Here is an entire generation of females who obssess about adolescence. Jessela explains that it's partly because partly because "they saw their high school selves in the awkward, sensitive, precocious Molly Ringwalds and Claire Danes and Mary Stuart Mastersons." These are young women who knew early on that they're going to do fab as adults, girls who couldn't wait to escape the "tyranny of proms and pimples."
Are we masochists, intent on punishing ourselves for our present successes? Were our own adolescent emotions so complex that it's comforting to see them simplified, soap-opera-style? Do we all have some deep primal longing to be skinny and pretty and have all of the boys like us?And yet when they're finally out there, in the real world, they tune in and watch young actresses the equivalent of the popular girls in their own high schools.

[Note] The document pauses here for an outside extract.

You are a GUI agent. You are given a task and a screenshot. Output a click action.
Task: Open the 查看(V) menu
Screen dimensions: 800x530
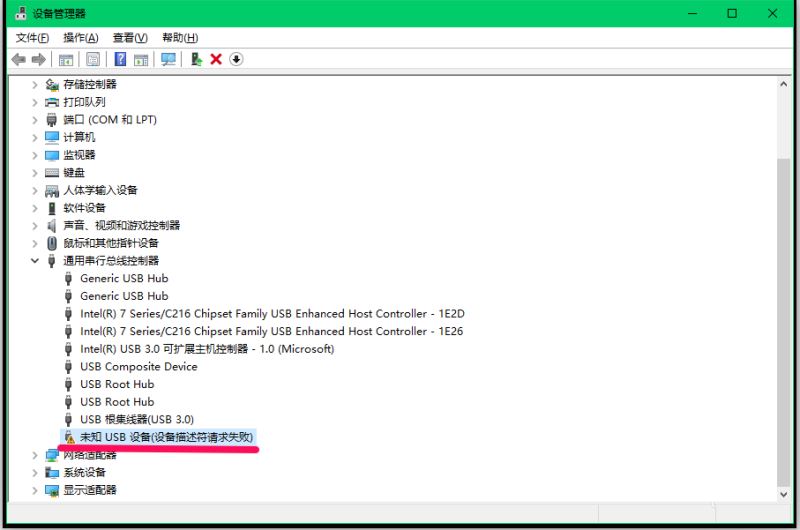[130, 37]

One explanation that the author offers is that these young women have absorbed a camp aesthetic from their gay friends, who probably weren't really out in high school, and watching teen shows allows the castaways, the losers, the nerdy girls and effem boys to reimagine life with themselves in all the best roles.
But I'm more inclined to think that the phenomenon of grown girls stocking up on the complete Buffy DVDs, quoting John Hughes and crushing on Seth Cohen has less to do with the "nostalgia of reliving the good old days." It's more of a delayed reaction, of finally dealing with the trauma of young adulthood when it's now just a mirage, something irretrievable and can only be relived on Thursday nights and DVDs on slow weekends.
Now please excuse me while I tune in to my weekend fix of The OC.